Tom’s face remained blank. “What about her?” he asked cautiously.
“It’s hard to explain. What do you know about Rip Stewart?”
“He controls the flatboat trade up and down the river and he’s got several of the cotton agents in Galveston in his pocket. Rich as Croesus, I understand.”
“Cricket is his daughter.”
Tom whistled appreciatively. “He doesn’t approve of the marriage?”
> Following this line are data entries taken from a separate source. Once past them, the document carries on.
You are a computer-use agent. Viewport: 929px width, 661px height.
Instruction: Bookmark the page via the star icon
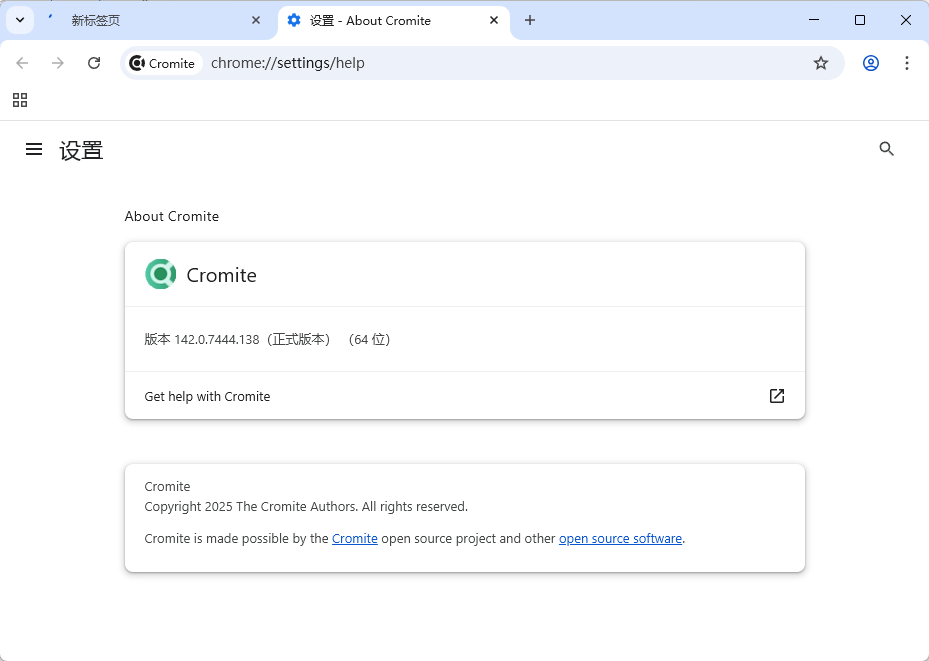820,63
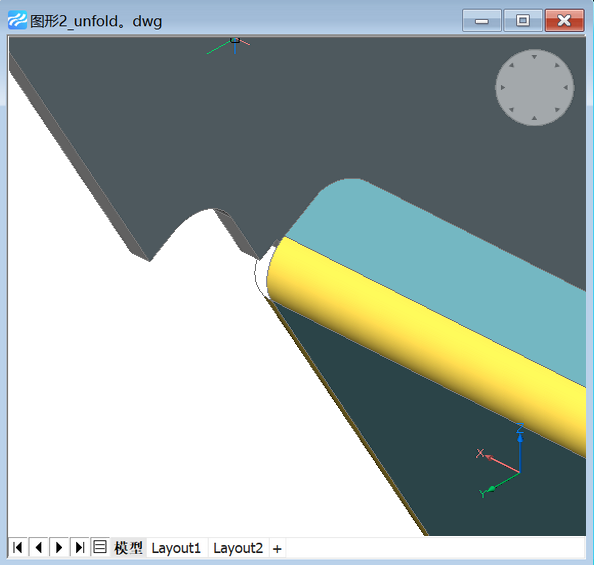Click the bottom arrow on the view navigation wheel

pos(534,118)
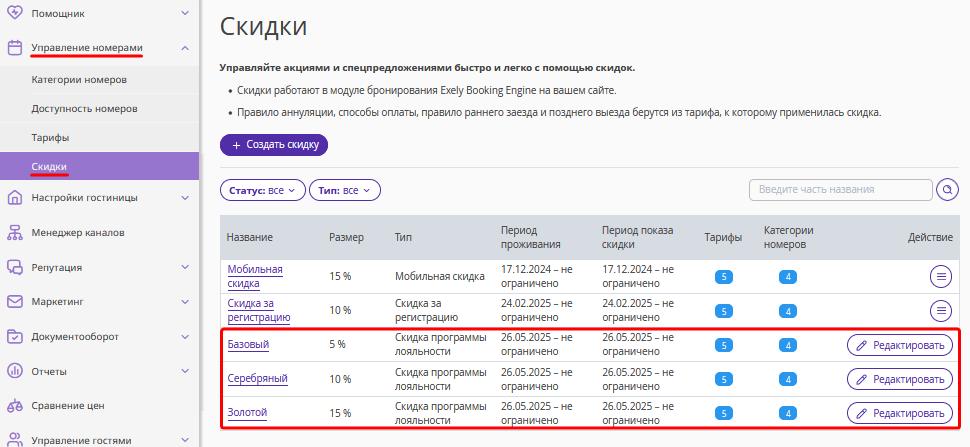Screen dimensions: 970x447
Task: Collapse the Управление номерами section
Action: pyautogui.click(x=184, y=48)
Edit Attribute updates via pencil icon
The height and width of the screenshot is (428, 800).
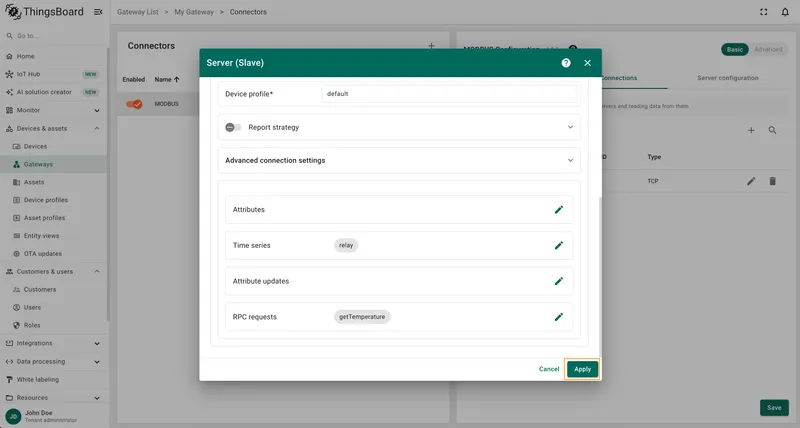[x=559, y=281]
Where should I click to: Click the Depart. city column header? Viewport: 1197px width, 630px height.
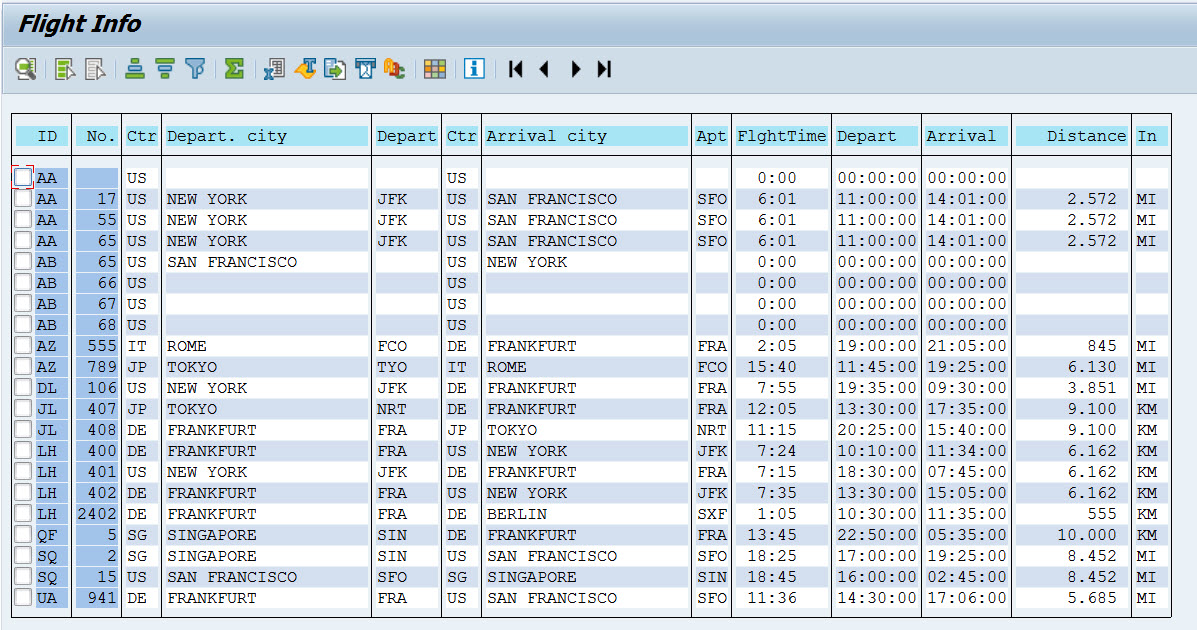[265, 135]
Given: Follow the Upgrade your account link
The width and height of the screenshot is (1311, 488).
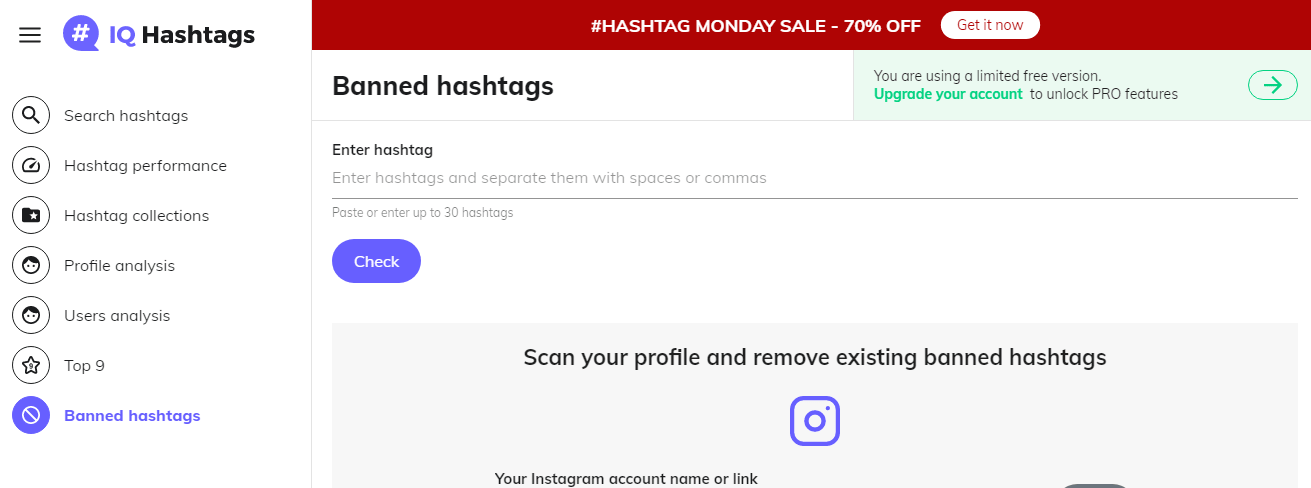Looking at the screenshot, I should 948,94.
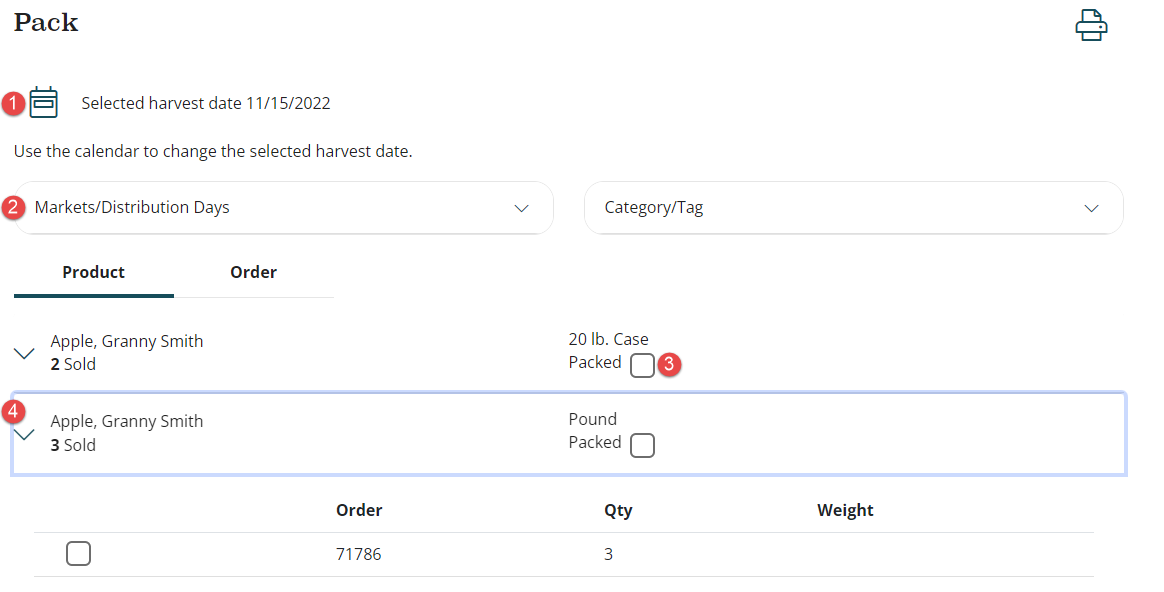Click the printer icon
Screen dimensions: 1164x592
(1091, 25)
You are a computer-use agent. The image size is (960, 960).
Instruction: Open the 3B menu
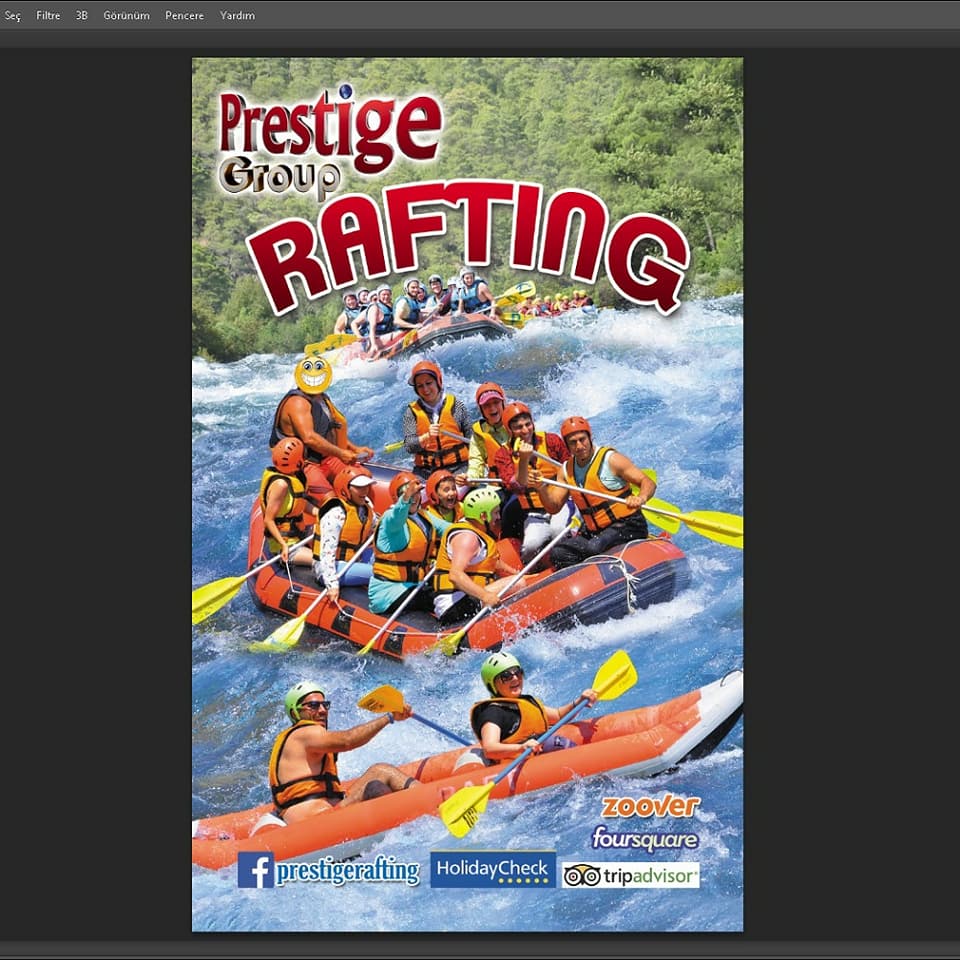click(82, 16)
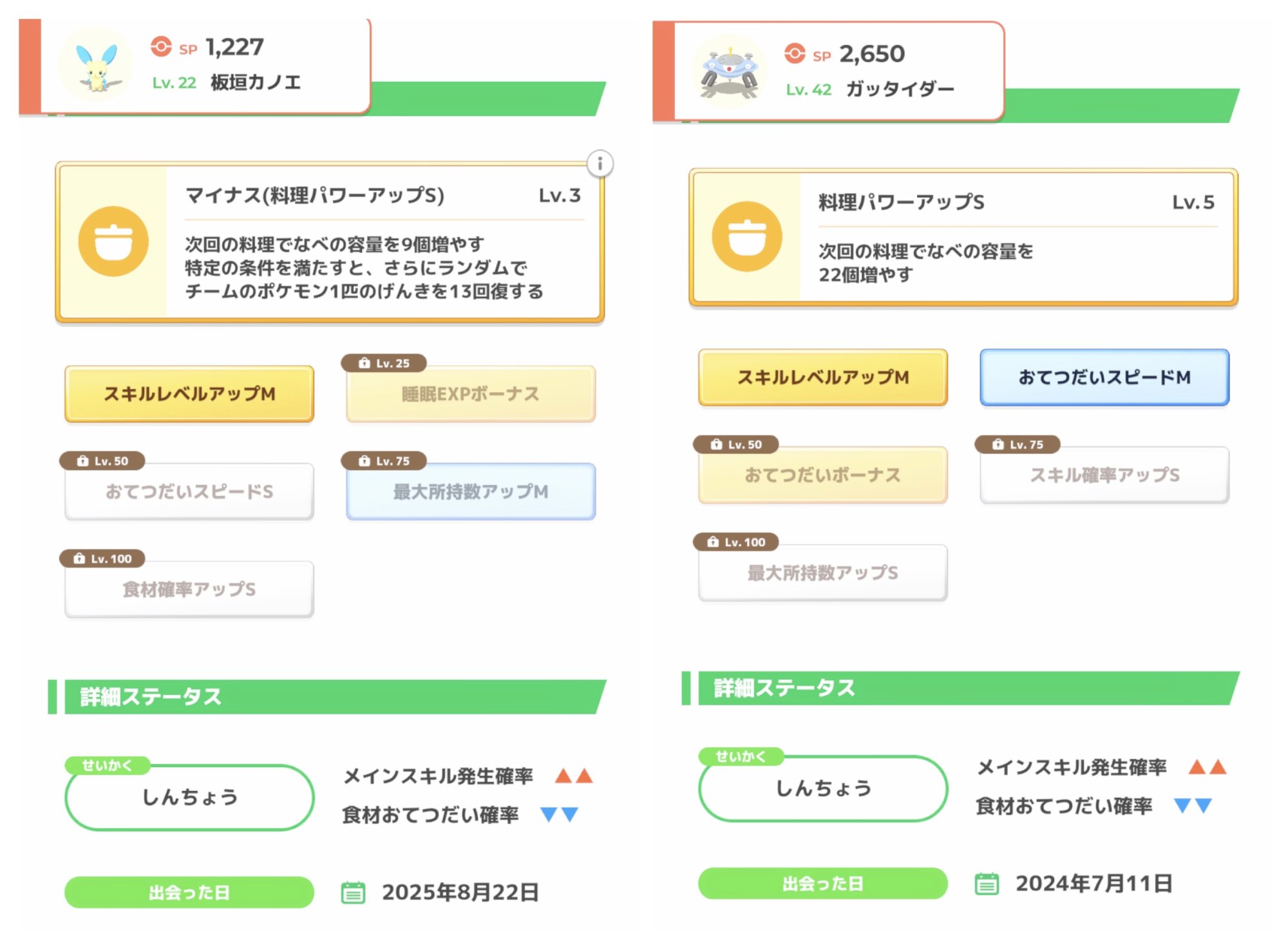Select the おてつだいスピードM sub-skill

pos(1104,377)
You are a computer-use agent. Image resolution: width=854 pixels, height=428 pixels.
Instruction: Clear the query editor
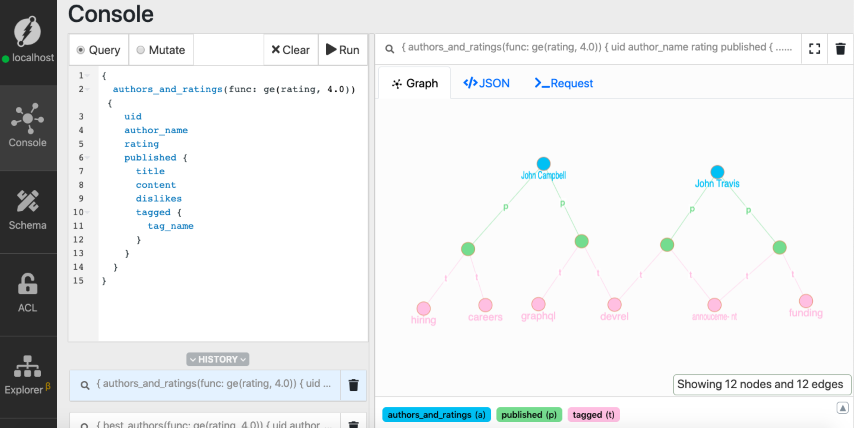tap(290, 50)
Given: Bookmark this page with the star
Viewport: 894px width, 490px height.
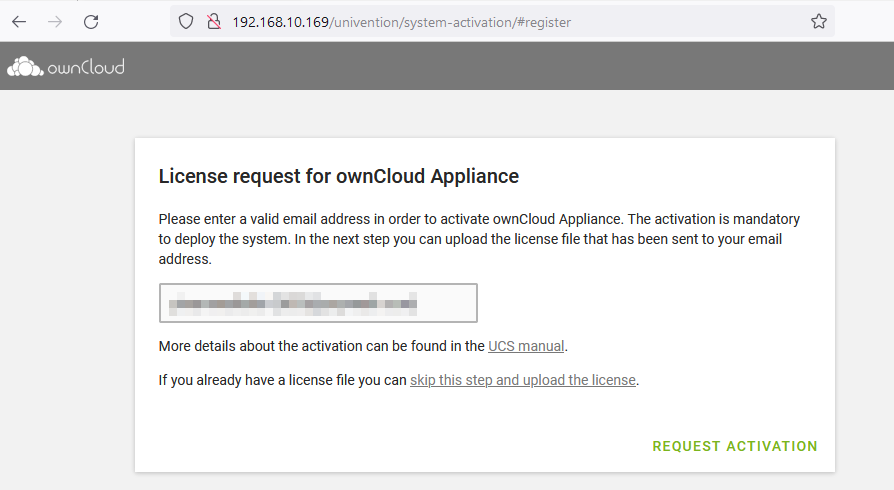Looking at the screenshot, I should pos(819,21).
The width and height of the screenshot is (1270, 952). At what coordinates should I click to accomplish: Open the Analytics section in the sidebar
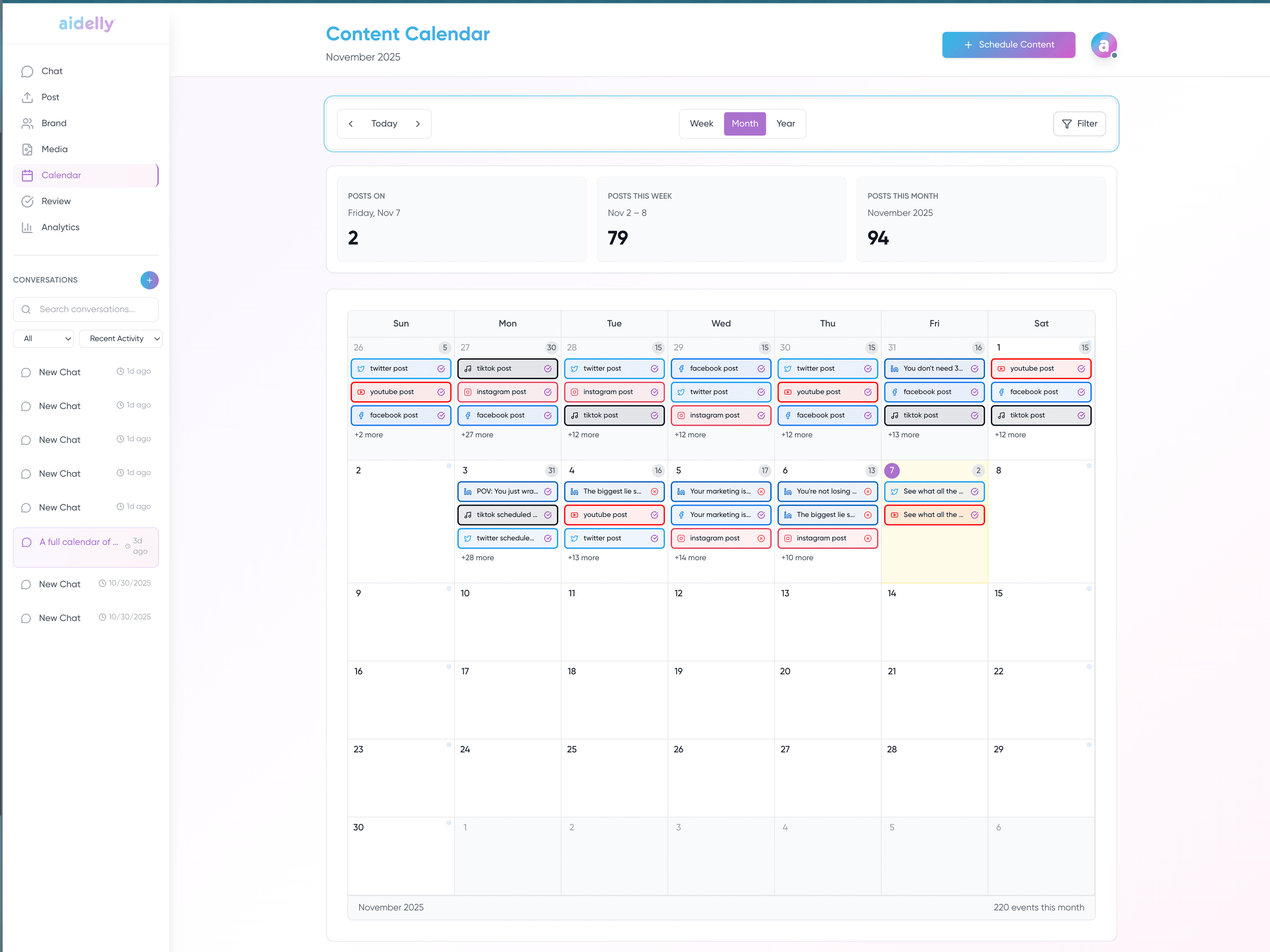[60, 227]
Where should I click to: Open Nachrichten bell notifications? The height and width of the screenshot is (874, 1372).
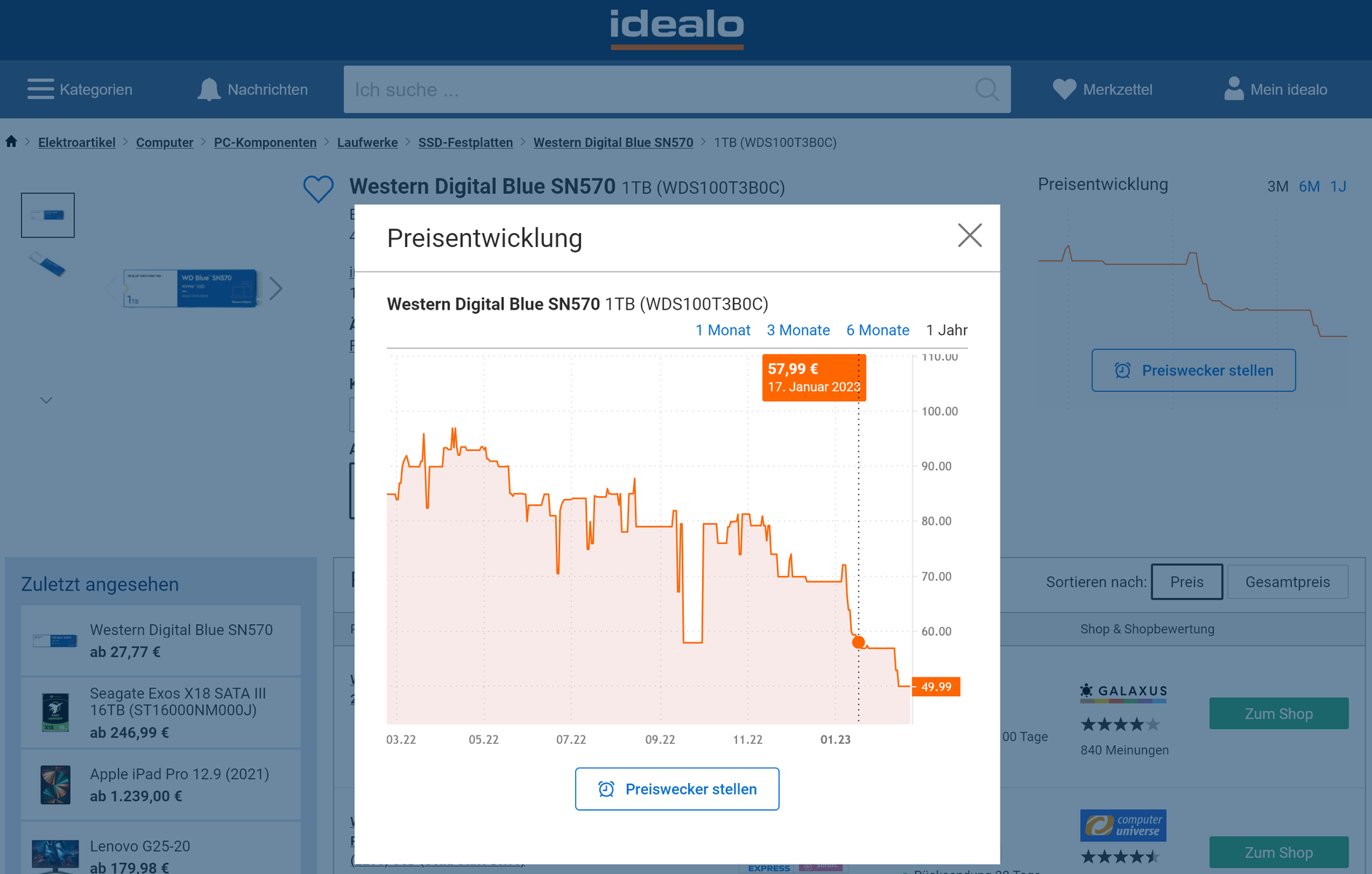point(209,90)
“No. But that’s not the problem.”
“So, what is it?” Tom asked, his curiosity piqued.
“It’s Cricket.” Creed paused, unsure exactly how to explain what he wished of his brother and sister-in-law.
“She’s pregnant,” Tom guessed.
“Hell, no,” Creed blustered. He figured he’d better say what was on his mind before Tom started making other guesses about Cricket which might prove even more embarrassing. “It’s the way she was raised by her father. Cricket has some habits that . . . that aren’t acceptable in polite company. I’d like your help, and Amy’s, of course, in teaching her some things that’d help her get along better in New Orleans.”
“You know we’ll help however we can, but I don’t understand how the daughter of someone as rich as Rip Stewart wouldn’t know how to manage the kind of company you’re going to be seeing in New Orleans.”
Creed heaved a gusty sigh. “It’s a long story. I hardly believe it myself.”
“I’ve got plenty of time,” Tom said, “but maybe I ought to get Amy, and you can tell us both what you want from us.”
“That’s fine with me. The sooner I get this off my chest, the better I’m going to feel.”
Tom sought out Amy and brought her back to the parlor.
“Is something wrong with Cricket?” she asked concernedly when she saw Creed’s distress. “She seemed fine when I left her upstairs.”
“She’s fine, Amy,” Creed reassured her. “I need you and Tom to help me with a small problem.”
Amy perched on the settee with Tom beside her while Creed recounted what he knew of Cricket’s upbringing. He skimmed over their relationship, leaving the impression that he and Cricket had fallen in love at first sight and married despite Rip’s disapproval.